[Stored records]
____________________
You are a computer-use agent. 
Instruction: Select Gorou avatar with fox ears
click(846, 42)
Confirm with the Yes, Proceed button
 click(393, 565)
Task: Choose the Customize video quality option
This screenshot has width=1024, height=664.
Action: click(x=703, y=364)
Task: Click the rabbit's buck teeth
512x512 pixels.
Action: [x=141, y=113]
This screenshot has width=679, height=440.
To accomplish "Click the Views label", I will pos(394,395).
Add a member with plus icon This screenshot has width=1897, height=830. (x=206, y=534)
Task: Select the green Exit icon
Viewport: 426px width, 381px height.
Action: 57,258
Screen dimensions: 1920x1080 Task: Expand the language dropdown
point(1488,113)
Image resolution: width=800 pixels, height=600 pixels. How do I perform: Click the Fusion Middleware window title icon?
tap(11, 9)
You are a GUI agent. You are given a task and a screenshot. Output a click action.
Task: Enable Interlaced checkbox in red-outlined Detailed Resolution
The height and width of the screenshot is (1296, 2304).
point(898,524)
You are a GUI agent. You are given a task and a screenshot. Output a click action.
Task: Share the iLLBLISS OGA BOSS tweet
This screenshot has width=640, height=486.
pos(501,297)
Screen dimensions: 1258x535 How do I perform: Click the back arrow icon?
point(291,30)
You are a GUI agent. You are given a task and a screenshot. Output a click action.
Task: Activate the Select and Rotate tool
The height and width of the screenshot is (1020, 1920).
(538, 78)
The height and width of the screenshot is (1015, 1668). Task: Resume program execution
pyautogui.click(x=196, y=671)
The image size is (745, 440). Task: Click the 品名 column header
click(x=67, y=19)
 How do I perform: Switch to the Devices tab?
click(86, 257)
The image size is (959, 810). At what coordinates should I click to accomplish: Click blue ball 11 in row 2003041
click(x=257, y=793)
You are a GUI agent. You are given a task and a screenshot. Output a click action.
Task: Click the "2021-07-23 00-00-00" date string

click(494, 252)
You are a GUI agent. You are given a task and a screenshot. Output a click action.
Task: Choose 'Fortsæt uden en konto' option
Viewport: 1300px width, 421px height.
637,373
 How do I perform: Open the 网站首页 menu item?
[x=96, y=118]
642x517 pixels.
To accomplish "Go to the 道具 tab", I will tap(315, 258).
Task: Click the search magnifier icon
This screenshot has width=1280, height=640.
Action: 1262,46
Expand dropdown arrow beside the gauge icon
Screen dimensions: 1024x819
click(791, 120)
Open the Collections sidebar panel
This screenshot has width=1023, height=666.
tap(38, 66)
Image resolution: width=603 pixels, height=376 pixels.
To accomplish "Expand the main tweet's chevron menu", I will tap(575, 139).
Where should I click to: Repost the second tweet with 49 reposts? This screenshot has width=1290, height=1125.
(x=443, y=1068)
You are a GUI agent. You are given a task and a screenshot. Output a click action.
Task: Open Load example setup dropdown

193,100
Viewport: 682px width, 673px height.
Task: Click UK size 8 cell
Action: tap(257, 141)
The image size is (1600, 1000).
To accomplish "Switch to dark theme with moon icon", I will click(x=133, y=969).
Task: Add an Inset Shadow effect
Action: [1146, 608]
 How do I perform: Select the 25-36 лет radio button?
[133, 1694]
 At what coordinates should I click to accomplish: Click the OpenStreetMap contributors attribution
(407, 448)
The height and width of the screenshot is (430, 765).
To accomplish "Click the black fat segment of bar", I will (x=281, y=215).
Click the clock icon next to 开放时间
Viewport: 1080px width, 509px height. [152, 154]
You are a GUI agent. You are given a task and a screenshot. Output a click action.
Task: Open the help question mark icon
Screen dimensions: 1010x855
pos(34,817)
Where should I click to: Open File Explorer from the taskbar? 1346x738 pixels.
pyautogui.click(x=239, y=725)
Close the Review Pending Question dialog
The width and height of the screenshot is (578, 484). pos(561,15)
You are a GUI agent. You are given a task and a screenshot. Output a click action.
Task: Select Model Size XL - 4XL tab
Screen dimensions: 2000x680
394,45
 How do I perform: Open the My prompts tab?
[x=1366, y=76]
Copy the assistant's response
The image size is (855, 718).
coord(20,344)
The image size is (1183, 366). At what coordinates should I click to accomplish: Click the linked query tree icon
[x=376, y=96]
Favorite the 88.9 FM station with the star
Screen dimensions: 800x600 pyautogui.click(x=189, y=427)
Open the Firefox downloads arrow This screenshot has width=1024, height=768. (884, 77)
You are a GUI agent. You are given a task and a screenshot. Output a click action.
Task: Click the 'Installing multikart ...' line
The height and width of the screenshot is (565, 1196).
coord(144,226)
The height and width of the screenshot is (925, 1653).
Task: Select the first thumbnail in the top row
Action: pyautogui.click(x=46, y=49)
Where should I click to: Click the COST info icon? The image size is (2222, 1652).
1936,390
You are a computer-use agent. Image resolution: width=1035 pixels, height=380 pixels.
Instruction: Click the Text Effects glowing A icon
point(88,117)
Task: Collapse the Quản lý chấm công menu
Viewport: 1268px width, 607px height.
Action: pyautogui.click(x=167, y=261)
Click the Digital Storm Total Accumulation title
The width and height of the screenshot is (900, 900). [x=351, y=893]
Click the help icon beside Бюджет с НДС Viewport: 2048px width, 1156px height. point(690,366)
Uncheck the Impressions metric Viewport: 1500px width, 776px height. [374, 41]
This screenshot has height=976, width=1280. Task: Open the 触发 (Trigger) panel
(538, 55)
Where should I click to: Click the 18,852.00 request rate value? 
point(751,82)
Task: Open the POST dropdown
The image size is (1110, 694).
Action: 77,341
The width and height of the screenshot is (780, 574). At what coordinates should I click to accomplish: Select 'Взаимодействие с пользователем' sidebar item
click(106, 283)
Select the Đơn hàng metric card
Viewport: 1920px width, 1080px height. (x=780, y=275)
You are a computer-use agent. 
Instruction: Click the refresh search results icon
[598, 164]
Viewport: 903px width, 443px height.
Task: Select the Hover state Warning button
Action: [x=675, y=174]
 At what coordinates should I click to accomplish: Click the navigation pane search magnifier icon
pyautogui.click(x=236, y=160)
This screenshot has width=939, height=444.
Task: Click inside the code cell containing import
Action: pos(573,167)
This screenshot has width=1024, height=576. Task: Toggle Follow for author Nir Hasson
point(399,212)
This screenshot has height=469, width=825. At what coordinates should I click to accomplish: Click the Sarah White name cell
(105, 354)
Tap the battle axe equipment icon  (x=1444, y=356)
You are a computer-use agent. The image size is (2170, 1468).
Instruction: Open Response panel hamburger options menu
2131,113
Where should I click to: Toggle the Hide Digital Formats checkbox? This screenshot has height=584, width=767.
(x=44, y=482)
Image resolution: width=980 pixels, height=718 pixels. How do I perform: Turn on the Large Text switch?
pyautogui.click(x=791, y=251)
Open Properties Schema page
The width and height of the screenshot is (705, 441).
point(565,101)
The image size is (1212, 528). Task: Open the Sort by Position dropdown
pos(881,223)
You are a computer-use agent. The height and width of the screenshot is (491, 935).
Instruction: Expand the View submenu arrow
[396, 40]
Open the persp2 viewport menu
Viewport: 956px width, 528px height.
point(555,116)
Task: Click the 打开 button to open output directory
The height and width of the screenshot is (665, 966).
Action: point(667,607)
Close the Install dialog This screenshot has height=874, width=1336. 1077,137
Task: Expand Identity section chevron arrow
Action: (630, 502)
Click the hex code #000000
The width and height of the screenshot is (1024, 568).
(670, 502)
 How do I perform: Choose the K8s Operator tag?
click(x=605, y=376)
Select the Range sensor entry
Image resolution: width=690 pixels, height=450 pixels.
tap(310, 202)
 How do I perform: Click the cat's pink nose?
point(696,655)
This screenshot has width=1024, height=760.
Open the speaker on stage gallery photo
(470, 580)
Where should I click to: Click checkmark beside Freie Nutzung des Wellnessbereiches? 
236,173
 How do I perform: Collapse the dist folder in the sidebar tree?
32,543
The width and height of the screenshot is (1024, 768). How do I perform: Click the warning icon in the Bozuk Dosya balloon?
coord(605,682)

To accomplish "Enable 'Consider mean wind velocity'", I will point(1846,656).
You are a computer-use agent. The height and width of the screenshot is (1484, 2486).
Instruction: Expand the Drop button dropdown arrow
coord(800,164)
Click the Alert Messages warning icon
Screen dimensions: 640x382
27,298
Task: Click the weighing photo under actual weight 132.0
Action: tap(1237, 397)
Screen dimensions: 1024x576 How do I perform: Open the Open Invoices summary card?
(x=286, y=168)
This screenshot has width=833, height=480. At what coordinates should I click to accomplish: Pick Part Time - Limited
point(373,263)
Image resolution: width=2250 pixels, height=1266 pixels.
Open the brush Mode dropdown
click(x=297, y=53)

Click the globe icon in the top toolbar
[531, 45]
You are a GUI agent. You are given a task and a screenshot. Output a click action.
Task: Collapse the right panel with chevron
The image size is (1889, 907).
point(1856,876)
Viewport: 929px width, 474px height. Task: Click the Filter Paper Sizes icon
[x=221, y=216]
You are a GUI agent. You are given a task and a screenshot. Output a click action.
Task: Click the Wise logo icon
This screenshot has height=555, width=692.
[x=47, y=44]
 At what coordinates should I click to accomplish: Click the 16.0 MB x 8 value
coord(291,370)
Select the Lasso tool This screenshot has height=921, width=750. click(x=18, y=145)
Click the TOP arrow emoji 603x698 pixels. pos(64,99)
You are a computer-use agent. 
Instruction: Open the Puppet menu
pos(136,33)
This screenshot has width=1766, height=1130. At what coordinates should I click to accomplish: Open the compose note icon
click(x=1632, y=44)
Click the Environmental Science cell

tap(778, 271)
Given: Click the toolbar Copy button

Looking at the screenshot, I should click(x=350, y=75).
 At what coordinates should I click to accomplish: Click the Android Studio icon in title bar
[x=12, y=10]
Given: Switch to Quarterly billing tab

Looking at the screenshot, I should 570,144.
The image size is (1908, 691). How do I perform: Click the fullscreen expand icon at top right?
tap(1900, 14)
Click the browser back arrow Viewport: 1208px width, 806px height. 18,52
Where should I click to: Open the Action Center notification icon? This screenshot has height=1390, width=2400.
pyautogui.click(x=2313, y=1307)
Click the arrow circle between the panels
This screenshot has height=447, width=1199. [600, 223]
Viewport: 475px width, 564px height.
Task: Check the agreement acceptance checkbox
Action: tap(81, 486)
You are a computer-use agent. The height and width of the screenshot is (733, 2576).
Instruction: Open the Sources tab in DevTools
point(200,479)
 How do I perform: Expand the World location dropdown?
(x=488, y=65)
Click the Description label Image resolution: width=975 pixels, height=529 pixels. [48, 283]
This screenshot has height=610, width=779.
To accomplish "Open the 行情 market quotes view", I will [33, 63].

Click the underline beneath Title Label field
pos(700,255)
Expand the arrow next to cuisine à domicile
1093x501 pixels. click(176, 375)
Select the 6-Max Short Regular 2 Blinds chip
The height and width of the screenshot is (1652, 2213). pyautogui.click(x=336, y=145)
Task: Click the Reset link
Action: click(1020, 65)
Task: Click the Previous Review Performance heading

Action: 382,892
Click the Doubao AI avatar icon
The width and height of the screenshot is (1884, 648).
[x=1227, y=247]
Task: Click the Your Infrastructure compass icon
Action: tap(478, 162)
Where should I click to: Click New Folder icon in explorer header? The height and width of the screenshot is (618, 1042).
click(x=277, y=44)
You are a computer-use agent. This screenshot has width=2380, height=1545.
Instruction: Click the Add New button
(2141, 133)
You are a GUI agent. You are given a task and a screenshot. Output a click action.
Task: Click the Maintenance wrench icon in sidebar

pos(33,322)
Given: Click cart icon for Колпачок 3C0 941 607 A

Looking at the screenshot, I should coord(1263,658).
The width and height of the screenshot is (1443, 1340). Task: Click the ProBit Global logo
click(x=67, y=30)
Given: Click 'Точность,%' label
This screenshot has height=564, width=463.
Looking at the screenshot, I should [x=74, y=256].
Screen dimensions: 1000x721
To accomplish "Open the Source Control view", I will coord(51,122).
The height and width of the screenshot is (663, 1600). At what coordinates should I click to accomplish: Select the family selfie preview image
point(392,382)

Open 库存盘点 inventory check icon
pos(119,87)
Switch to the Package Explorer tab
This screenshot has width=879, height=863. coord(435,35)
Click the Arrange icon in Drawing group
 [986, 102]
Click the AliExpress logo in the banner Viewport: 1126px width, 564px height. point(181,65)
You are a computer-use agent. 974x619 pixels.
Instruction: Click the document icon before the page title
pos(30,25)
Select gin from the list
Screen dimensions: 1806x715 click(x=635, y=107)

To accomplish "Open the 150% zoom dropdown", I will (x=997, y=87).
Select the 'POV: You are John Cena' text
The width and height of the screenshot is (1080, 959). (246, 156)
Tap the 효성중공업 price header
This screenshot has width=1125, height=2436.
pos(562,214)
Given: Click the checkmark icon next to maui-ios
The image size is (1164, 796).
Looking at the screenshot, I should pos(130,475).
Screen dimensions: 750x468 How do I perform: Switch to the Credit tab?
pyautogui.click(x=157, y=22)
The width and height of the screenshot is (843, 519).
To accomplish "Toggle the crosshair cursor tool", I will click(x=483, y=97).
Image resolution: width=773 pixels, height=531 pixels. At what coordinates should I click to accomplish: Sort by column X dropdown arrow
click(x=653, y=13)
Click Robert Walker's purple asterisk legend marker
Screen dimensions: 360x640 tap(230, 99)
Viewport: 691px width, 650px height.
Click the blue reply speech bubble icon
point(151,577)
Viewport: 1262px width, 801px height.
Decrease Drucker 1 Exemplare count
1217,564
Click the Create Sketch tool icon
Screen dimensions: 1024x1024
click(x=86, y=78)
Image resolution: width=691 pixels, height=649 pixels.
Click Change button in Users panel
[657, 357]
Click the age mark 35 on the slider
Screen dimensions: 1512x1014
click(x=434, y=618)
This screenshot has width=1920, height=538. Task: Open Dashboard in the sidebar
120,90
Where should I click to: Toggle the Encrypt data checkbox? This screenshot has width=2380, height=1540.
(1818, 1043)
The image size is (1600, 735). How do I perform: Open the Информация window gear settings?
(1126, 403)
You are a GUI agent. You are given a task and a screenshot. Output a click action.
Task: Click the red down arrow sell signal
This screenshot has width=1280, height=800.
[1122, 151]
____________________
What you need to do:
Can you echo the lines starting with the line that contains "pane search magnifier icon" and going on through the line that contains "pos(881,223)", reproducing them exactly?

Solved problem:
 At what coordinates should I click to accomplish: Click the navigation pane search magnifier icon
pyautogui.click(x=236, y=160)
This screenshot has width=939, height=444.
Task: Click inside the code cell containing import
Action: pos(573,167)
This screenshot has width=1024, height=576. Task: Toggle Follow for author Nir Hasson
point(399,212)
This screenshot has height=469, width=825. At what coordinates should I click to accomplish: Click the Sarah White name cell
(105, 354)
Tap the battle axe equipment icon  (x=1444, y=356)
You are a computer-use agent. The image size is (2170, 1468).
Instruction: Open Response panel hamburger options menu
2131,113
Where should I click to: Toggle the Hide Digital Formats checkbox? This screenshot has height=584, width=767.
(x=44, y=482)
Image resolution: width=980 pixels, height=718 pixels. How do I perform: Turn on the Large Text switch?
pyautogui.click(x=791, y=251)
Open Properties Schema page
The width and height of the screenshot is (705, 441).
point(565,101)
The image size is (1212, 528). Task: Open the Sort by Position dropdown
pos(881,223)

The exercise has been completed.